American painter (1923–2021)

Gregory Kondos (1923-2021) was an American painter known for his landscapes, particularly those of California's Sacramento Valley and coastlines. Kondos’ close friend and frequent collaborator, artist Wayne Thiebaud, called Kondos’s intuitive, unfettered technique “a kind of brush dancing." Throughout his career, Kondos frequently painted Yosemite, serving as artist-in-residence at the national park in 1990. His large-scale paintings, River’s Edge (1988) and Sutter’s Gold (2015) decorate the Sacramento International Airport.

== Contributions ==
With fellow artist and friend, Wayne Thiebaud, Kondos founded the Artists Cooperative Gallery, one of the earliest showcases for aspiring artists in northern California.

== Collections and exhibitions ==
Kondos' works have been exhibited in museums and galleries around the world including the National Academy of Design in New York, the Rives Arches Museum in France, and the Hirshorn Museum in Washington, D.C. The Crocker Art Museum in Sacramento, California, hosted retrospectives of Kondos' career in 2013 and 2021.

== Awards and honors ==
In 2016, Gregory Kondos, along with LeVar Burton, received one of the inaugural stars on Sacramento, California's Walk of Stars.

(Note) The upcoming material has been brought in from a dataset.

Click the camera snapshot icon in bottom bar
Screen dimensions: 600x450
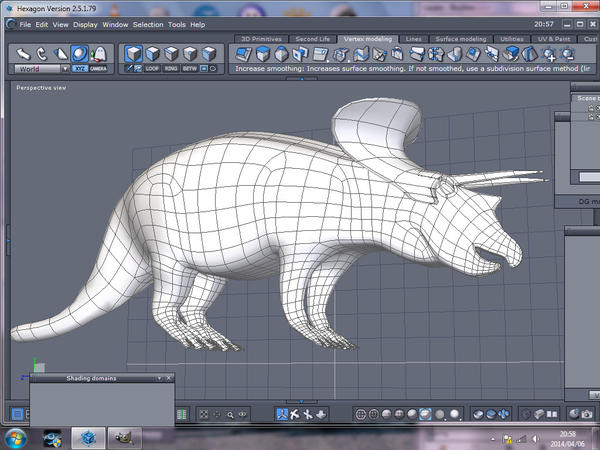pyautogui.click(x=587, y=414)
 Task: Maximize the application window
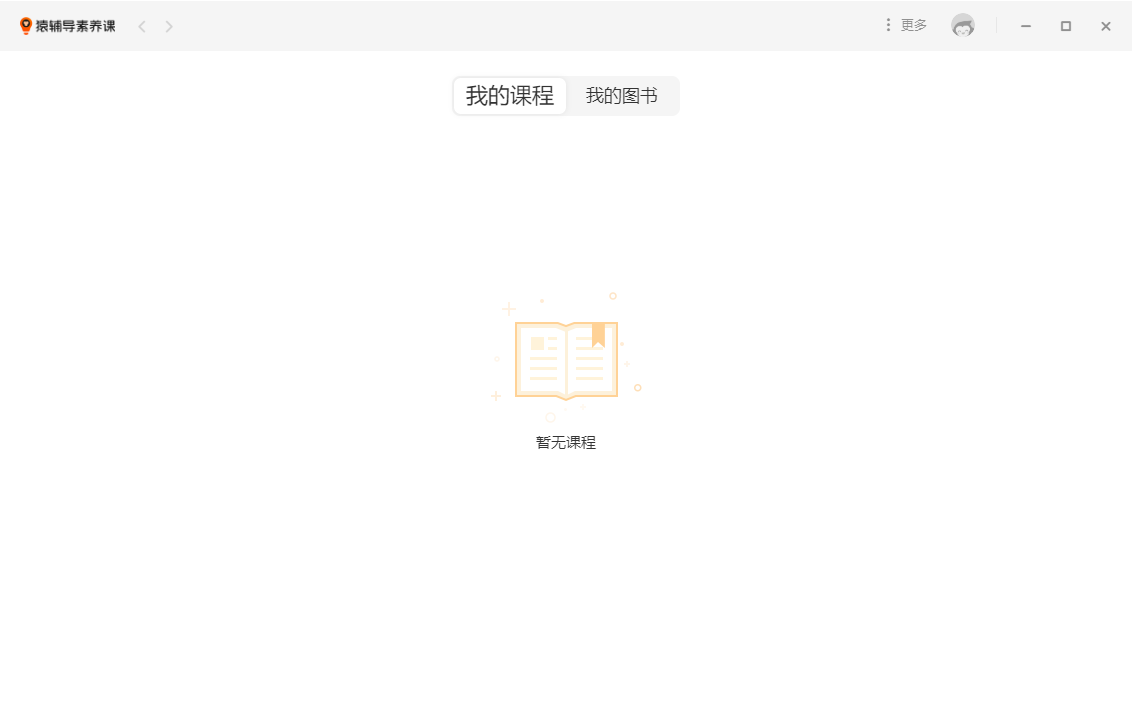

On April 9, 2013, the City of Sacramento, California celebrated Gregory Kondos Day. The California Arts Council recognized Kondos with the prestigious 2007 Golden Bear Artist of the Year Award.

Kondos received an honorary doctorate from his alma mater, California State University, Sacramento. In 1997, a PBS documentary, Gregory Kondos: A Passion for the Land, explored Kondos' contribution to American landscape painting and documented Kondos' working friendship with Wayne Thibaud. Kondos was elected to the National Academy of Design in 1995. The Kondos Gallery at Sacramento City College was named in his honor in 1982.